Collected data:
++++++++++++++++++++

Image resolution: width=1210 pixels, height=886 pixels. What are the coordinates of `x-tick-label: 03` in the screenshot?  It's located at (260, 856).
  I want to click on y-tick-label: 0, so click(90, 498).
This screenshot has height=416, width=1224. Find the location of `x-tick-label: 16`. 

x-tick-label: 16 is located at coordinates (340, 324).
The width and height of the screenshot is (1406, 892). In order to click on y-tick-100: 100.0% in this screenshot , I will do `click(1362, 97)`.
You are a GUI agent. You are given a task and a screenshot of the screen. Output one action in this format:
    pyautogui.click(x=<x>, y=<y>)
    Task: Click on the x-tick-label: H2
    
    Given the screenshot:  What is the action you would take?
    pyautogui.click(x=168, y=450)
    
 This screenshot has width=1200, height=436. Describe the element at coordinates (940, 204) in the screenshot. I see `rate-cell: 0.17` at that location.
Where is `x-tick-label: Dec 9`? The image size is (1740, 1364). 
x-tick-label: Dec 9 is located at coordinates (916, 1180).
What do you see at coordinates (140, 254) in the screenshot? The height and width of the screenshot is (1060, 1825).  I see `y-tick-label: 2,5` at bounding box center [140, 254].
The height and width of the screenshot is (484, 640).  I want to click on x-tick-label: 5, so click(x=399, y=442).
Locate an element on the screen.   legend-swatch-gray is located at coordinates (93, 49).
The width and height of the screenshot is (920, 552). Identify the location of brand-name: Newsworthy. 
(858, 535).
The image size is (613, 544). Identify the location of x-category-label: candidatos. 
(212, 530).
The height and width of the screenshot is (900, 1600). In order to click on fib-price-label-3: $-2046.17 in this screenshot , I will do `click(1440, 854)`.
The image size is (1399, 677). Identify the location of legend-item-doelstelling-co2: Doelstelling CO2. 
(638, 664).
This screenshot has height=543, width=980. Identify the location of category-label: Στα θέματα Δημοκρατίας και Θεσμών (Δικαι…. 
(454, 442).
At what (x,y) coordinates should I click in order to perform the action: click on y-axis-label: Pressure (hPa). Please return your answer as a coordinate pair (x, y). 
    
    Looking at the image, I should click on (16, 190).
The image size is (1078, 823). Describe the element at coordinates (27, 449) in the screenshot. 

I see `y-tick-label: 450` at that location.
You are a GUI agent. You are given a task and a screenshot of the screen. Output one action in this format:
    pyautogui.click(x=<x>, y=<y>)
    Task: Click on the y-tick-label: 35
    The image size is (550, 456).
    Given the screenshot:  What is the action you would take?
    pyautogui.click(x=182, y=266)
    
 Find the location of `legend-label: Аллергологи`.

++++++++++++++++++++

Copy the lines from the one containing "This screenshot has height=416, width=1224." through the one containing "The width and height of the screenshot is (1406, 892).", inclusive, without changing anything.

This screenshot has height=416, width=1224. Find the location of `x-tick-label: 16`. 

x-tick-label: 16 is located at coordinates (340, 324).
The width and height of the screenshot is (1406, 892). In order to click on y-tick-100: 100.0% in this screenshot , I will do `click(1362, 97)`.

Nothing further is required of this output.